__DATA EXTRACT__
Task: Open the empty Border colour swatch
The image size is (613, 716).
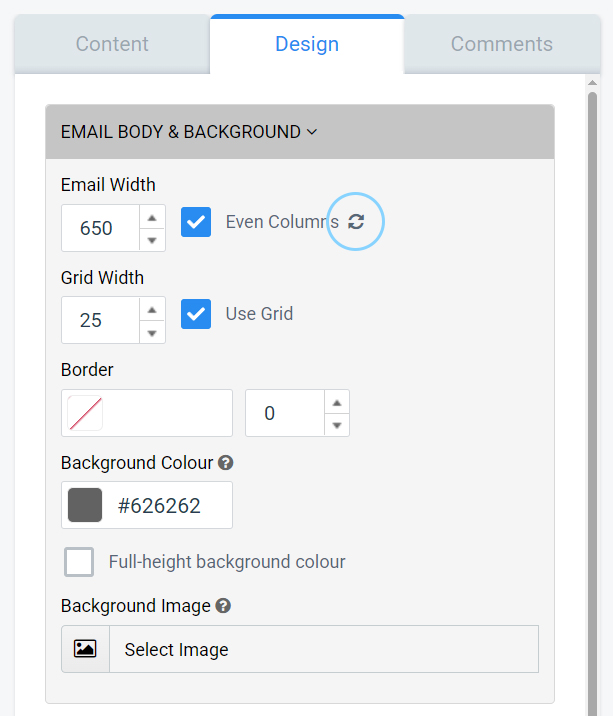Action: tap(85, 413)
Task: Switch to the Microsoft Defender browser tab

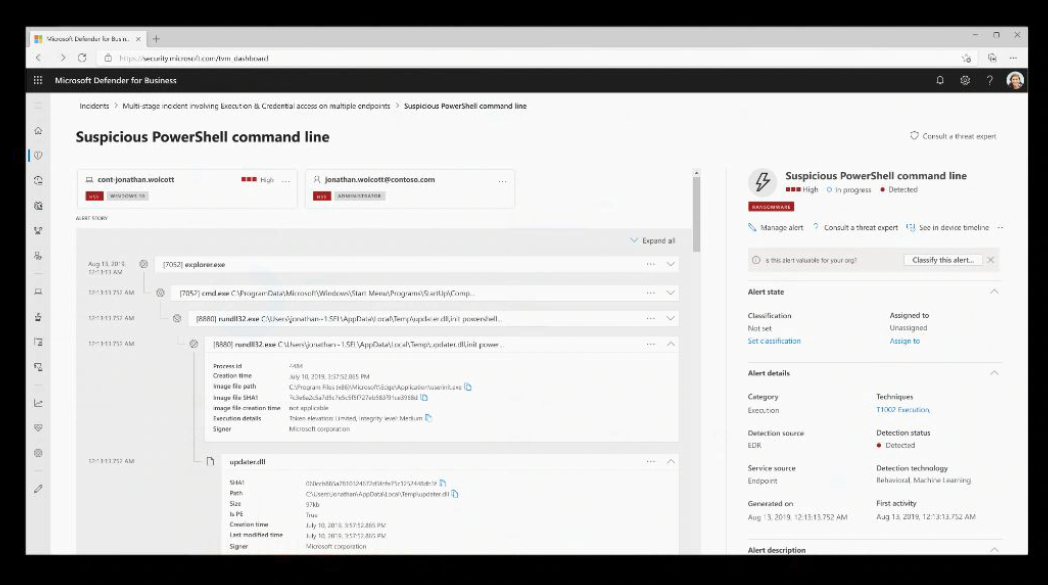Action: tap(85, 36)
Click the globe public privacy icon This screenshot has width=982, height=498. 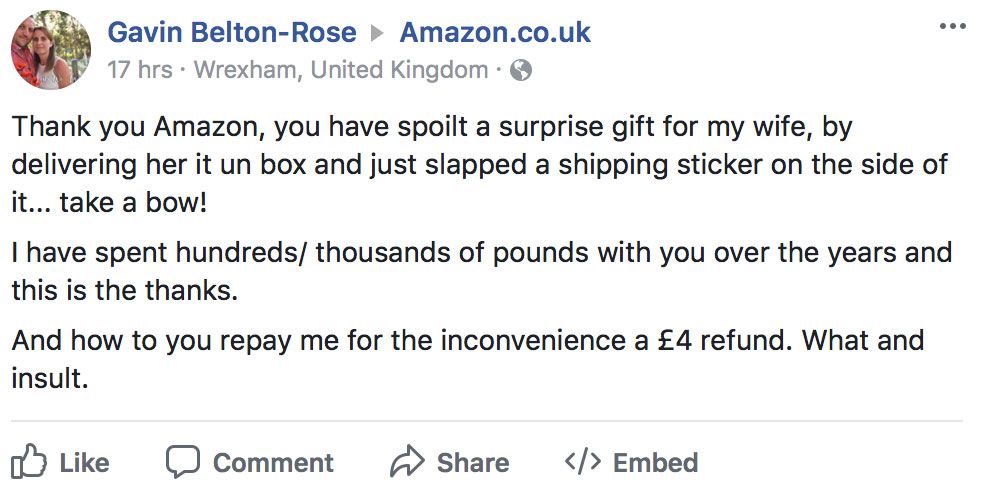pyautogui.click(x=520, y=71)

__WHAT IS ASKED__
Give back each line of the material above in which the string "Task" appears.

__ANSWER TO THE PROBLEM__
Task: Open the empty Border colour swatch
Task: Switch to the Microsoft Defender browser tab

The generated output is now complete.